While the adjusted profit for the last reported quarter was a fairly modest ₹2.3cr ($311,380), the actual realized profit was a staggering ₹2,376.5cr ($323m).

Reason: The quarter included the sale (publicly disclosed) of its US arm to private equity firm Thoma Bravo in September 2020.

This generated a one-time windfall of ₹3,237cr ($513.8m). It is here that one can unquestionably see a rare case of an Indian founder relinquishing control and distributing wealth among shareholders as the entire proceeds from the sale are being distributed in an equitable manner. The total amount of dividend payment offered by the company is ₹2,788.4cr ($379m) to a shareholder strength of 28.57 million implying the ₹974 special dividend.

stock buyback

The Buyback Plans

In addition to the dividend, the board announced a ₹631.26cr ($85.7m) share buyback in October 2020. The goal was to buy 25% capital (via 7.47 million equity shares) back at a price of ₹845 ($11.4) per share.

The buyback is subject to shareholder’s approval and could take a few months to materialise.

Some Observations

Majesco shares closed today at ₹975.1 ($13.2) which is almost similar to the value of the incoming dividend. Market’s interpretation of this is fairly clear — the entire value of the dividend is reflected in the stock price and nothing more.

This is fairly well endorsed by fact that the US arm was almost entirely responsible for the company’s revenues and profits. With it gone, the cash incentives offered right now might just be the extent of it. Furthermore, after the asset sale, the business has no meaningful operating assets that should drive any meaningful operating cash flow in future.

It is also worthwhile to note that gains being returned to the shareholders is a lesson in corporate governance rather than any optimism of long-term business expansion.
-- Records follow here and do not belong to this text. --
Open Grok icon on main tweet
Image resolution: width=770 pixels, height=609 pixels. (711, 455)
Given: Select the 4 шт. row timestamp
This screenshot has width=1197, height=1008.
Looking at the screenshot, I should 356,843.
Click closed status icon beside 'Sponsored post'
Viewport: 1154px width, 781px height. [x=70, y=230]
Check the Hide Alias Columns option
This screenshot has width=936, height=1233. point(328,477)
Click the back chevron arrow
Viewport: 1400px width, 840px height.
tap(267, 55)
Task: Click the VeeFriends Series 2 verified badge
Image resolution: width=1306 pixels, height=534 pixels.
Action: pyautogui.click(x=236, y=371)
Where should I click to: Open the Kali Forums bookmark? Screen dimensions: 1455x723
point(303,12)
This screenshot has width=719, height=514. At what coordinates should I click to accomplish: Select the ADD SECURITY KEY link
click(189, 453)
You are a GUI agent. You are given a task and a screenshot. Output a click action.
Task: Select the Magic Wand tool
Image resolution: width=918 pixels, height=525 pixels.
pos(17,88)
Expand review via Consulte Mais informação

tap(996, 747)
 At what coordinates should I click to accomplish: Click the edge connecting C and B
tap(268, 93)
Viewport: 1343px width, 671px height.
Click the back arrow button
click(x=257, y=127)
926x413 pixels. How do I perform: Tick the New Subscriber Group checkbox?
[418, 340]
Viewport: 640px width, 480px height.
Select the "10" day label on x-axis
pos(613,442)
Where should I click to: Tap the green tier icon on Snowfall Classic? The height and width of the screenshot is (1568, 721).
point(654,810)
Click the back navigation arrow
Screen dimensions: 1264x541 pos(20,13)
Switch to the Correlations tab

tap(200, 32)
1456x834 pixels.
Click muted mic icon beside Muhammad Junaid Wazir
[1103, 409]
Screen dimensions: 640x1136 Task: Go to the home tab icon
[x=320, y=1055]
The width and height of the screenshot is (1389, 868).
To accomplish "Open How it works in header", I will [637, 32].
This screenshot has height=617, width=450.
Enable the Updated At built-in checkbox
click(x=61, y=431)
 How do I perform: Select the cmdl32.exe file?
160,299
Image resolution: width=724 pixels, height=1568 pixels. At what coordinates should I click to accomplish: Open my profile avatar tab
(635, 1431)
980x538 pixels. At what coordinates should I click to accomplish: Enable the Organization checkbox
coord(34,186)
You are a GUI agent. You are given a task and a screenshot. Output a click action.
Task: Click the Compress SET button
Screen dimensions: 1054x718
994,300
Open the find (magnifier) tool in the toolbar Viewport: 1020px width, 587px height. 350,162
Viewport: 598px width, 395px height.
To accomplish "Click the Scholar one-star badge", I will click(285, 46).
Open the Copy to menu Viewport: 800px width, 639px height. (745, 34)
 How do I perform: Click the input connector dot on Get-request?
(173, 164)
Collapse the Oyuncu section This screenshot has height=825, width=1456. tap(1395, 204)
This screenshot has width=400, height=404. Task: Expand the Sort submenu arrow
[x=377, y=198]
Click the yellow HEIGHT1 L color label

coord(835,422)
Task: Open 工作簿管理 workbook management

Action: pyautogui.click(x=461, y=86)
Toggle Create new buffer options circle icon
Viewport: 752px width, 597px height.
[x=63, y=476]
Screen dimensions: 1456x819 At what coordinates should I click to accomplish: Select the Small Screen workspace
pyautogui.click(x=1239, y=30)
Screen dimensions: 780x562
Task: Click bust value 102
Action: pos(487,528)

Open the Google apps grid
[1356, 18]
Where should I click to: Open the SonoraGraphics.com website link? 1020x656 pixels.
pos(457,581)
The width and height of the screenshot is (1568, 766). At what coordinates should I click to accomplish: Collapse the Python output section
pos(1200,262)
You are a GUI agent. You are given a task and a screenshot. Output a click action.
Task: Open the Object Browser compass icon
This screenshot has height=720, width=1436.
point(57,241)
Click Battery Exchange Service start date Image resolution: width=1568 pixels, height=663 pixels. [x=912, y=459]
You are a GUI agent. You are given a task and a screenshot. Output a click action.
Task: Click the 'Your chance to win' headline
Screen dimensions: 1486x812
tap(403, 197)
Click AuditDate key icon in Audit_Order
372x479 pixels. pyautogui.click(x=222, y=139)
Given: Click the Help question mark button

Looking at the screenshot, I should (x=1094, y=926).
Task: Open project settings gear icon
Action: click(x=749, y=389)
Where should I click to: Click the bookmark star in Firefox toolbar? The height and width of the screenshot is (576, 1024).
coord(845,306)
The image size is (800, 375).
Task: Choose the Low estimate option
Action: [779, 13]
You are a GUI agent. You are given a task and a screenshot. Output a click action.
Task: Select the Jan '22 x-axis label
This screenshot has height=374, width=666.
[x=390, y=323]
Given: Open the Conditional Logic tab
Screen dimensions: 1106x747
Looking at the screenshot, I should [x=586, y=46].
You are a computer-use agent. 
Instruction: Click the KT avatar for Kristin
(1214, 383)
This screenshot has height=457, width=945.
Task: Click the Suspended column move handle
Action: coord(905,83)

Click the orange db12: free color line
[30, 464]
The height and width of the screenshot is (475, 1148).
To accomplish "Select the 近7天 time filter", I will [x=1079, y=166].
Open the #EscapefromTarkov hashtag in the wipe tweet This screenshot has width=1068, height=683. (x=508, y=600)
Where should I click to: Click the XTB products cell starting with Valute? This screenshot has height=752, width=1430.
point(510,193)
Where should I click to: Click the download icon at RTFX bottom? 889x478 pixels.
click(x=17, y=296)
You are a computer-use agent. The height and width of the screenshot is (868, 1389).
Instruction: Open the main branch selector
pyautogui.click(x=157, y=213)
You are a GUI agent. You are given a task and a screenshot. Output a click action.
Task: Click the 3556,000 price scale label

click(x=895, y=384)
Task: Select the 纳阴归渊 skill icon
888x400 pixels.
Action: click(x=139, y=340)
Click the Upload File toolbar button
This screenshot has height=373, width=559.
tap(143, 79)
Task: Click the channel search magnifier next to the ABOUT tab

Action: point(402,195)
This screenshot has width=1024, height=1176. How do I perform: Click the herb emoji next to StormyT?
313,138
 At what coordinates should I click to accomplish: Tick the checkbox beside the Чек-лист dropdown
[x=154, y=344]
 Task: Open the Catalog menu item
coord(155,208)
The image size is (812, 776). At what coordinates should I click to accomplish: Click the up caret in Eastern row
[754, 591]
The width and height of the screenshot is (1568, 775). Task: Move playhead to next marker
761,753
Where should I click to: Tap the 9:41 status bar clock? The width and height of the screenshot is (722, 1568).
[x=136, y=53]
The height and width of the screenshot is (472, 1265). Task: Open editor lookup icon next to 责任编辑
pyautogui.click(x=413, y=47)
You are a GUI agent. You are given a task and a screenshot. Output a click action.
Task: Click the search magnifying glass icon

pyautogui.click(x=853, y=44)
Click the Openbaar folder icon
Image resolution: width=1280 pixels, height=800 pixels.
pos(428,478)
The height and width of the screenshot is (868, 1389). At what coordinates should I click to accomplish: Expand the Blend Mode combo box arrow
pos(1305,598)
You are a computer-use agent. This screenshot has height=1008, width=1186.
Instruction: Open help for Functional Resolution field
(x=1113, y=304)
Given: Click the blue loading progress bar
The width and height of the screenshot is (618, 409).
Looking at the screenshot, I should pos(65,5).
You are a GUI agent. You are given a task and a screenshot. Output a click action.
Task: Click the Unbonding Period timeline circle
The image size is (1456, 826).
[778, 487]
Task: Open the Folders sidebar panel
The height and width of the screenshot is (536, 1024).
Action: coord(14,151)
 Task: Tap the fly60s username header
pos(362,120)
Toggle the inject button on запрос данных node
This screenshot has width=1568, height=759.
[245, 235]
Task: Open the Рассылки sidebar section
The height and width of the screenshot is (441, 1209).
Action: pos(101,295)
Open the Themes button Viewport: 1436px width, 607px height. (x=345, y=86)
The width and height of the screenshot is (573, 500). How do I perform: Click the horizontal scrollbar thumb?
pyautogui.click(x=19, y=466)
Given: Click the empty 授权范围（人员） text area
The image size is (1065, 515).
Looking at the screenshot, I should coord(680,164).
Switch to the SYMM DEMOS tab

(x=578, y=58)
While the stock price saw an initial uptick, there is perhaps very little in here for long-term investors to get excited about.

That being said, Majesco is perhaps an excellent case study of tactical deal making, strategic cross-border growth and a heightened level of corporate governance — a cocktail of corporate finance seldom seen.

(Originally published December 18th 2020 in transfin.in)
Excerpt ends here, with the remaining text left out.